Le texte le plus ancien semble être celui de Baker, H. D. et Dardeau, W. intitulé « Flore d’Haïti » paru en 1930 sous le patronage du Service technique du département de l’Agriculture et de l’Enseignement professionnel. À cette époque, il semble que l’État était beaucoup plus intéressé par cette problématique. Il ne reste qu’à approfondir ces travaux en établissant la preuve scientifique de l’efficacité des recettes traditionnelles et de proposer la posologie appropriée pour chacune des recettes. On compte déjà au ministère de la Santé publique et de la Population (MSPP) une Direction de la pharmacie, du médicament et de la médecine traditionnelle (DPM/MT). Malheureusement cette dernière composante y est très peu développée.

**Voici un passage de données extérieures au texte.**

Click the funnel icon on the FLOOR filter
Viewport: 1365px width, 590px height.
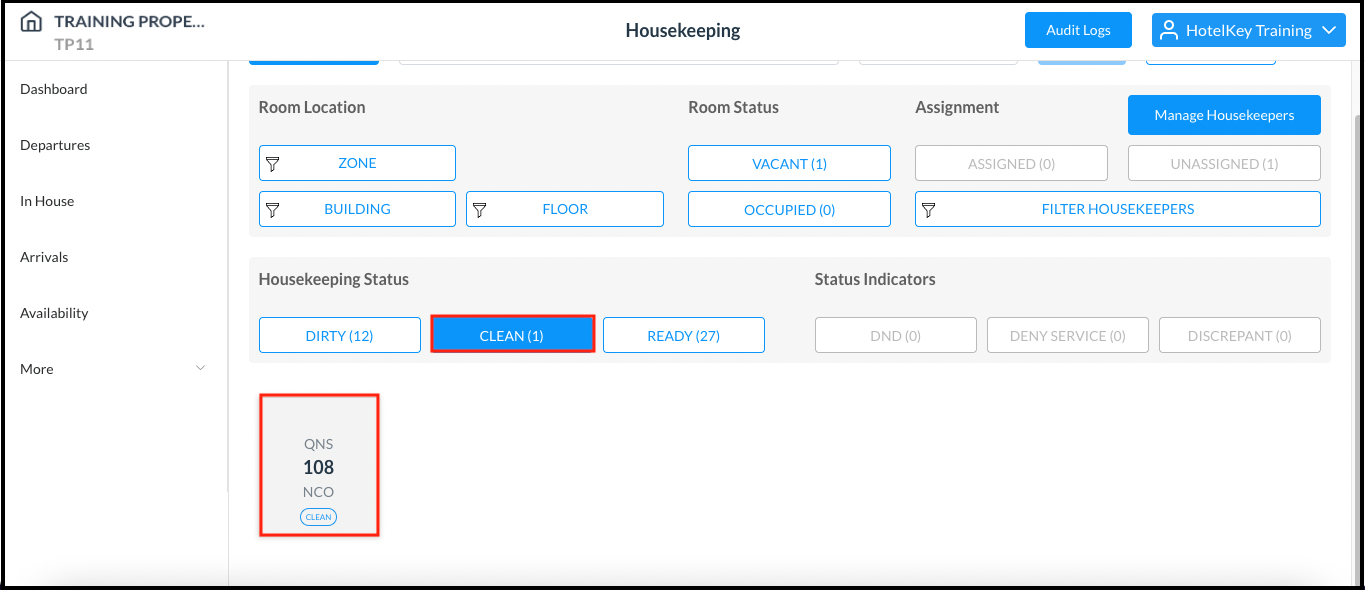click(481, 209)

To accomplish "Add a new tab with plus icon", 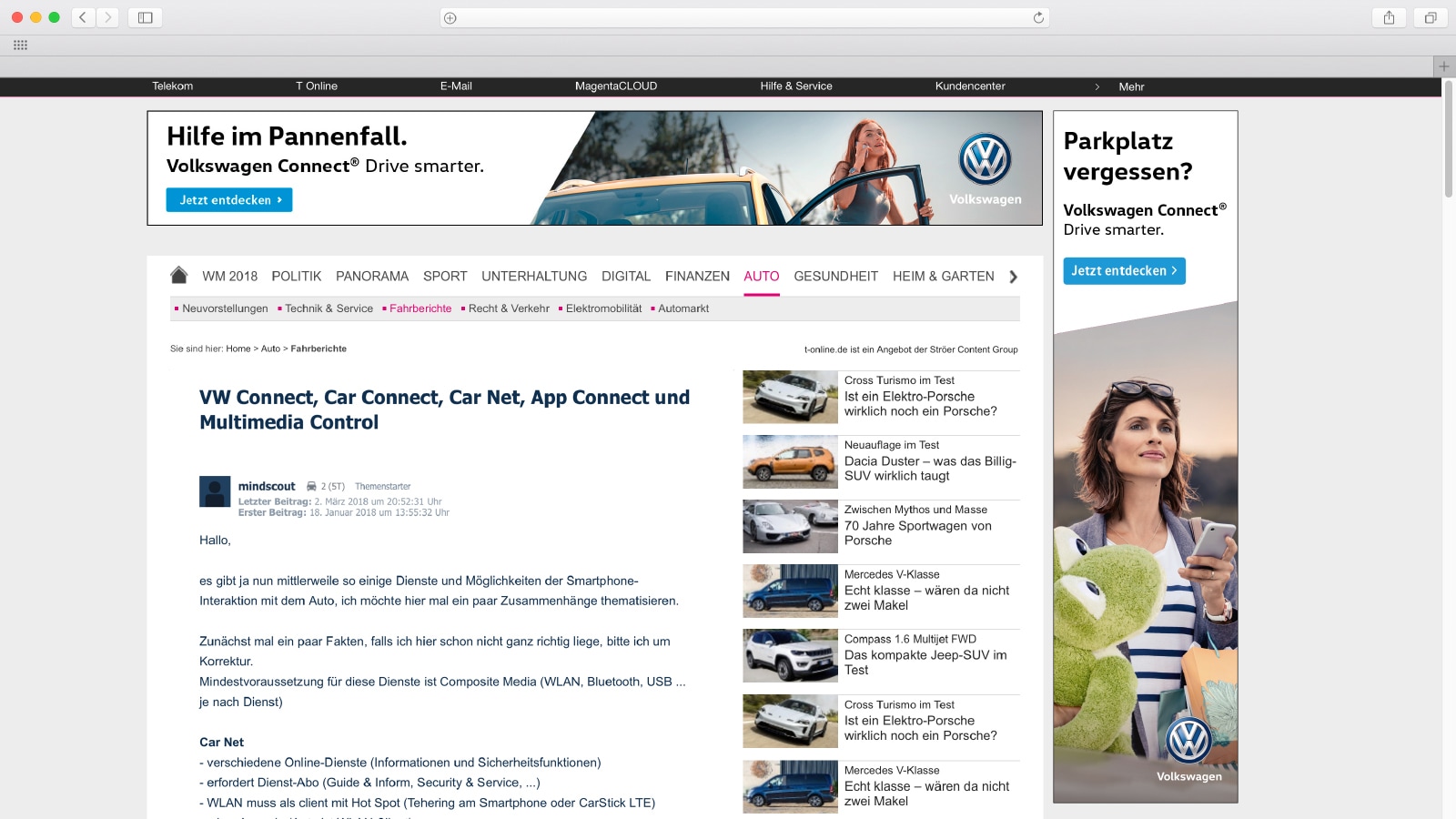I will pyautogui.click(x=1443, y=66).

La médecine traditionnelle prend de plus en plus d’ampleur à travers le monde. Elle est très évoluée à Cuba, en Chine, au Japon et dans plein d’autres pays. Dans les pays développés, elle gagne du terrain. Au Canada, à Montréal par exemple, il existe des magasins spécialisés où l’on peut consulter un spécialiste de plantes médicinales. À l’achat, il vous recommandera le dosage approprié. Il s’agit là d’une fenêtre d’opportunités qui pourraient s’offrir en Haïti. Le pays pourrait offrir des traitements à base de plantes à différentes maladies chroniques au reste du monde. Il pourrait se faire une renommée internationale dans ce domaine avec des retombées économiques significatives.